There is a need to put things into perspective. As sad and terrible as the kidnap and murder of Sarah Everard was, it was a very unusual event. The fact that a serving police officer has been charged with these matters makes it even more unique.

“Hell bent on causing trouble” 

People and, in this case, mainly women, have a right to express their concerns and ensure that the issues are brought to the attention of government. They also have a right to hold an event, a vigil, in order to show support and solidarity for the dead woman, her family and her friends.

However, there were a large number of individuals who joined these various events across the country hell bent on causing trouble and deliberately contravening the law. In doing so it is right and proper that the police intervene and, if they receive resistance, they are entitled, under the law, to use reasonable force in order to carry out their duties. This, as far as I can see, was exactly what they did.

There is also an awful lot of video evidence being displayed across social media which clearly shows that large numbers of those attending these gatherings had no interest in being involved in a peaceful vigil. Why else would they be carrying banners depicting the letters “ACAB”, meaning “All Coppers Are Bast…s”?.

Just doing their job

It has got to a point now where the police have become fair game for anyone to criticise and nobody appears to be prepared to stand up for them, although it was refreshing to see many, many positive comments about the police response across social media.

Let us not forget that the officers policing these events could well be the same officers called upon to investigate crimes committed against women in the future. They are just trying to do their job!

Image Credits: Seana Lanigan .


  1. It seems to me that any police asked to keep control at gatherings are fair game for attention seeking trouble makers who just want their picture in the papers. We never hear from the other side !
    Let them get on and do the job they are trained for, please!
    I for one, am very grateful for the difficult and varied tasks they perform.

  2. I think Mr Moore aptly expresses the situation, and I expect most people have a great amount of sympathy for the ordinary police officer on the beat. But, is today any different from the past in terms of what officers have to confront in the line of duty? Isn’t the old refrain, “a policeman’s lot is not a happy one”? Two generations of my family were bobbies, and I know that cliche was true! We’ve always demanded serving police officers deal with society at its best and its worst. It’s surely in the nature of the job. Which is why the majority are so supportive of the police, bcs essentially it’s a job, an institution that’s respected. Yes, all institutions are grumbled about, but as is often said, we have ‘policing by consent’ and the vast majority consent.
    When laws are controversial or unpopular, it’s police officers who have to enforce those rules, and short-sighted people sometimes forget they don’t make the rules.
    As for the media, yes, drama, jeopardy, action and antagonism will always make a ‘better’ (more exciting and engaging) story than a flat review of pedestrian events. We see that in every aspect of the media, and more and more in the news, which transformed itself some time ago into ‘info-tainment’. It means that in addition to causing some reports to focus only on the melodrama, some hugely important stories don’t get covered at all.

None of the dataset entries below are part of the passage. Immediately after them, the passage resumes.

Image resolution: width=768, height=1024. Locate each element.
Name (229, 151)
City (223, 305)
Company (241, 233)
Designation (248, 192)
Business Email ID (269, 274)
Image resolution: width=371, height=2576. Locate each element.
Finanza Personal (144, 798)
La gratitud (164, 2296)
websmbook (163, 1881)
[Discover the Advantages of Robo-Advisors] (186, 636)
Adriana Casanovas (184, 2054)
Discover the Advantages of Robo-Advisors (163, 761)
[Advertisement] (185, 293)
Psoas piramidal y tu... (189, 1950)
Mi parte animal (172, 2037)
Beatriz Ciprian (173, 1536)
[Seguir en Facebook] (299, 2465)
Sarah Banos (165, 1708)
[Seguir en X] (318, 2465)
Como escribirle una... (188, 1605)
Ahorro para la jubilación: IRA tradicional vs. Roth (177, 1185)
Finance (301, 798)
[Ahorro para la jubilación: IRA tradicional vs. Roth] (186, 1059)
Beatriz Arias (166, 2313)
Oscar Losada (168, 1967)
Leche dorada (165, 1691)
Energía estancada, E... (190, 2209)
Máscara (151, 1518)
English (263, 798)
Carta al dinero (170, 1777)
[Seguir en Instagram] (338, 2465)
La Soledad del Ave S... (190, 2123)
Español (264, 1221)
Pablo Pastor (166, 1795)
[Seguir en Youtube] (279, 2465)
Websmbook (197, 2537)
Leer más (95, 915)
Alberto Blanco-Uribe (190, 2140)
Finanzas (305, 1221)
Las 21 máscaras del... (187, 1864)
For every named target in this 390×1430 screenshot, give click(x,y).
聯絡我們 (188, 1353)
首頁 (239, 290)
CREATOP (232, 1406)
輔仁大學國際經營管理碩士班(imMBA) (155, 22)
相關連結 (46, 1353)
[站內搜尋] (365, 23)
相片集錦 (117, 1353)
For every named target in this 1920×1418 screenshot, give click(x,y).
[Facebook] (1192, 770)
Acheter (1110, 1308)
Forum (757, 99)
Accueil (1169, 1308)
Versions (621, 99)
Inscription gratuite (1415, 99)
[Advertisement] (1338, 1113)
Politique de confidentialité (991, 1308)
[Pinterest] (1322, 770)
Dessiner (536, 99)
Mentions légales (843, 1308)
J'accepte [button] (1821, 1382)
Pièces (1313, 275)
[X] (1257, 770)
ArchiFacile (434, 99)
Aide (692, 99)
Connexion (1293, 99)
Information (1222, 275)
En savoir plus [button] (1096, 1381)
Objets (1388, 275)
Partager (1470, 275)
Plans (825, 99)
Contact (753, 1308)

So serving police officers aren’t the only people who may legitimately feel ill-served by that tendency. On the other hand, on any evening, you can scroll through the digital channels and find dozens of observational docs and drama featuring every aspect of policing. Some of these access-based docs are produced in partnership with the police for the very purpose of making policing more transparent and officers more than just a uniform. I think they achieve that purpose. I’m sure the public broadly appreciate that police officers are only human and engaged in one of the toughest jobs available. Of course, that doesn’t mean they don’t need to be thanked from time to time. So, thank you.